_WORK TO BE COMPLETED_
Could you copy out the blog entry about voice and silence below, word for word from start to finish?

_QUOTED PASSAGE_
Content starts
Wednesday, January 6, 2010

voice and silence

The voice, essential expression of self that it is, comes out of the center of the self. You have only to speak to feel the proof of this. So it makes sense that when you're in pain, or in recovery, or lost and wandering somewhere in the blue in-between distance, your voice wouldn't be so easily found, either. Right?

My voice has, apparently, been somewhat dislocated of late. The last two months' grief have seen it dwindle to, sometimes, just an echo of itself. It wants, often, to fade out like a mountain stream whose spring has dried up. That's only the feeling, and only sometimes. Of course its source isn't really gone. But the voice, often, is. So that people around me - even the people I know well - have been saying a lot lately, "Sorry? Could you repeat that?" And the hell of it, the even-deeper-drought of it, is that I can't tell it's happening. I can't tell that my voice is quieter, less than normal. Just like, maybe, a stream that flowed by your home everyday and was slowly drying up wouldn't appear smaller. Until suddenly it was disappearing.
Content ends
_GIVEN DATA_
Content starts
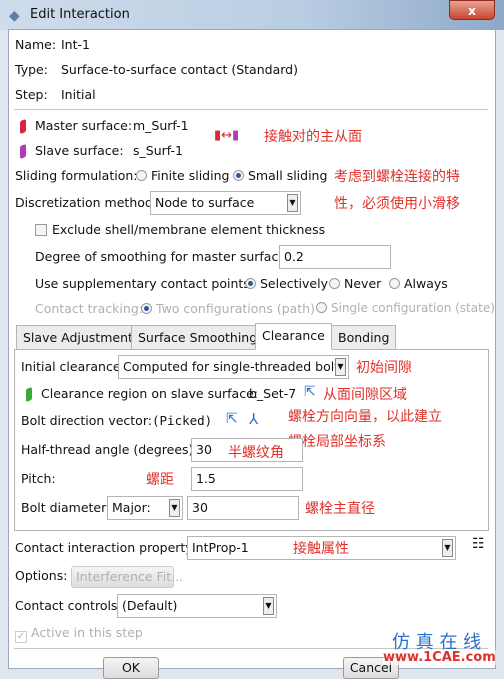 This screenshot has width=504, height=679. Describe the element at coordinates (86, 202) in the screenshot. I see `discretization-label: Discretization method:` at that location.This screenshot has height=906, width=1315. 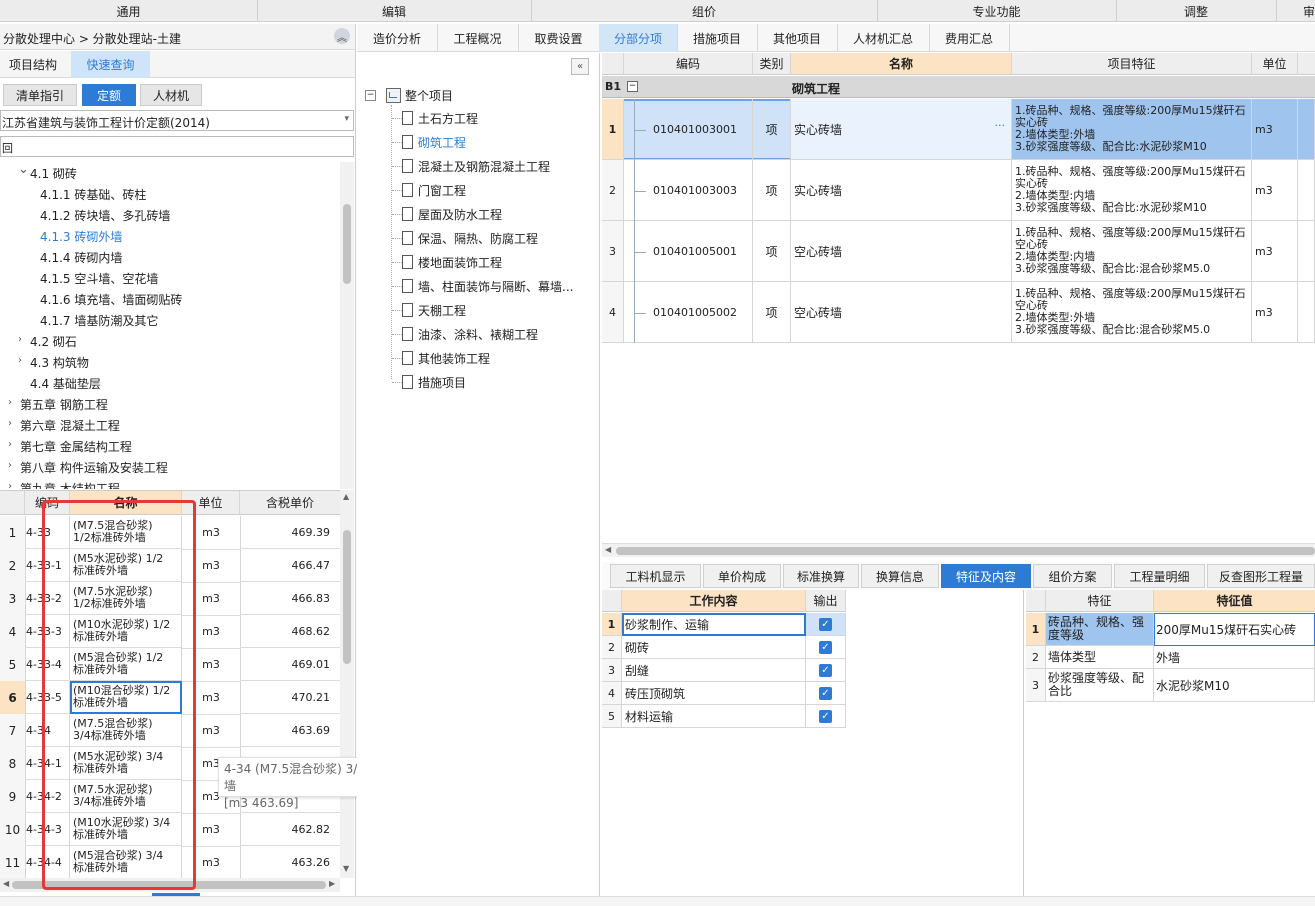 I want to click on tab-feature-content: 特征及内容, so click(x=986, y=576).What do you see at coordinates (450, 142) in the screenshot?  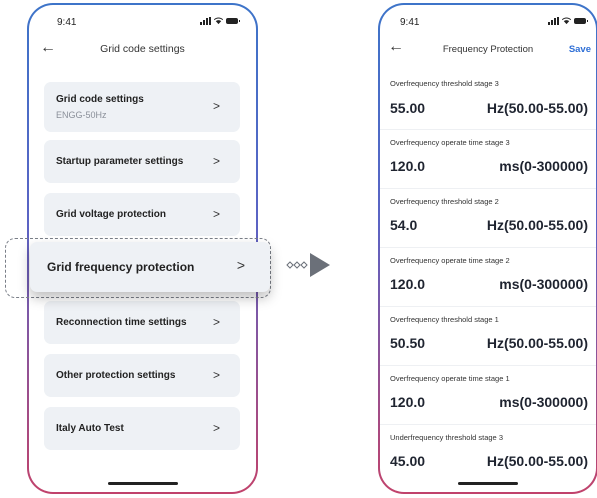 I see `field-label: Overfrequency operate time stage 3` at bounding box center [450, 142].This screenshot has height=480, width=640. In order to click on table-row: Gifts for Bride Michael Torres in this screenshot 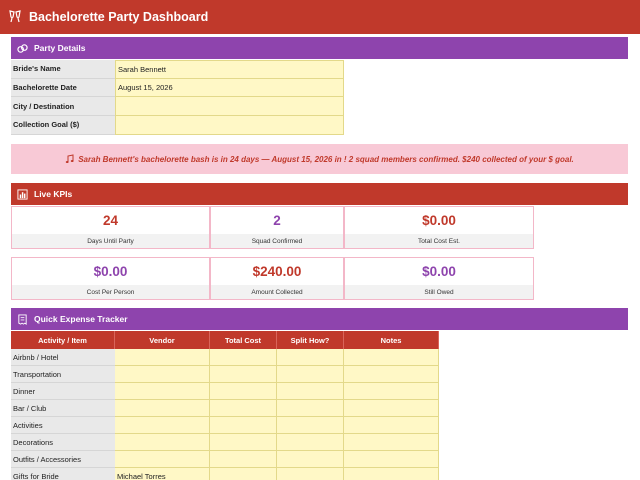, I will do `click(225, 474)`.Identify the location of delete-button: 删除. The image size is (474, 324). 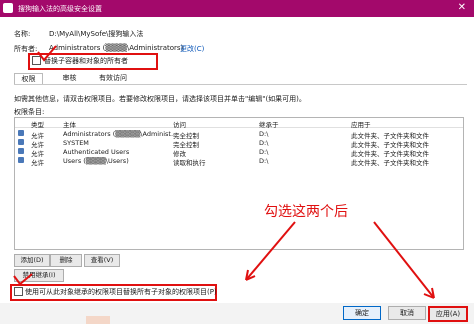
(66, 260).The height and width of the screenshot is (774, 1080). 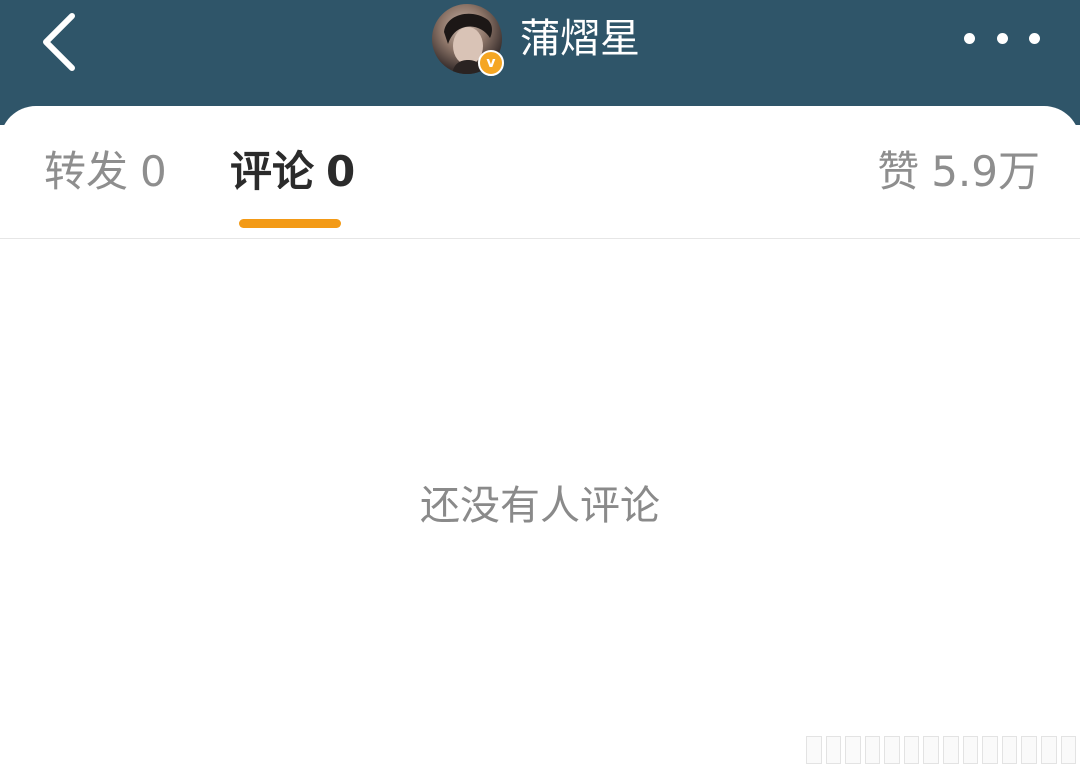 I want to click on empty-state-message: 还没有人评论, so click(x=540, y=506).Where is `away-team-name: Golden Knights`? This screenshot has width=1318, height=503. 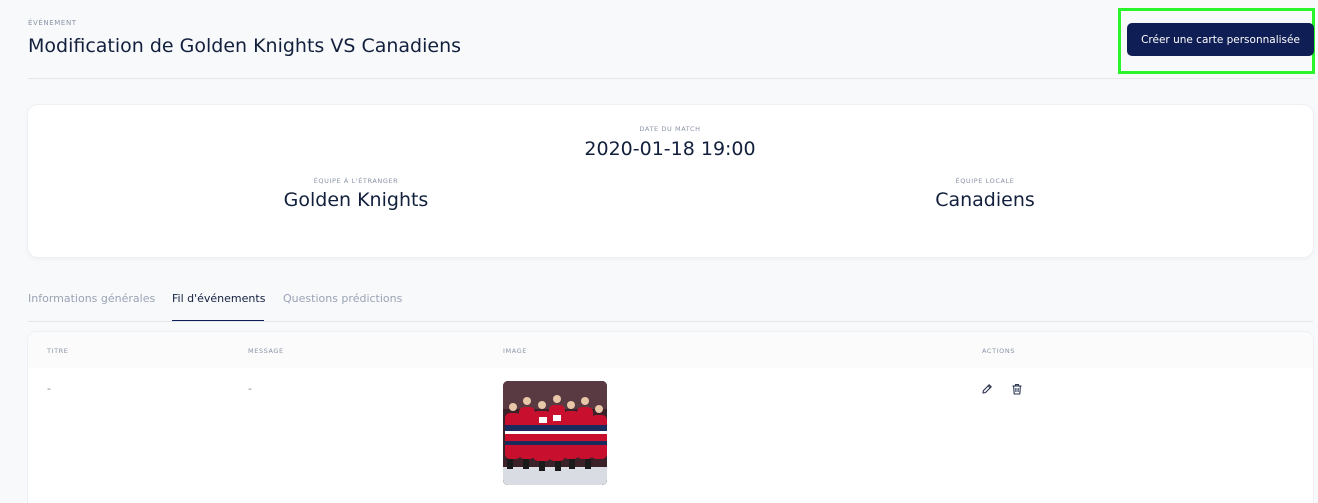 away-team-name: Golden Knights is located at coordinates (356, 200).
Content ends
_TASK ANSWER_
Wednesday, January 6, 2010

voice and silence

The voice, essential expression of self that it is, comes out of the center of the self. You have only to speak to feel the proof of this. So it makes sense that when you're in pain, or in recovery, or lost and wandering somewhere in the blue in-between distance, your voice wouldn't be so easily found, either. Right?

My voice has, apparently, been somewhat dislocated of late. The last two months' grief have seen it dwindle to, sometimes, just an echo of itself. It wants, often, to fade out like a mountain stream whose spring has dried up. That's only the feeling, and only sometimes. Of course its source isn't really gone. But the voice, often, is. So that people around me - even the people I know well - have been saying a lot lately, "Sorry? Could you repeat that?" And the hell of it, the even-deeper-drought of it, is that I can't tell it's happening. I can't tell that my voice is quieter, less than normal. Just like, maybe, a stream that flowed by your home everyday and was slowly drying up wouldn't appear smaller. Until suddenly it was disappearing.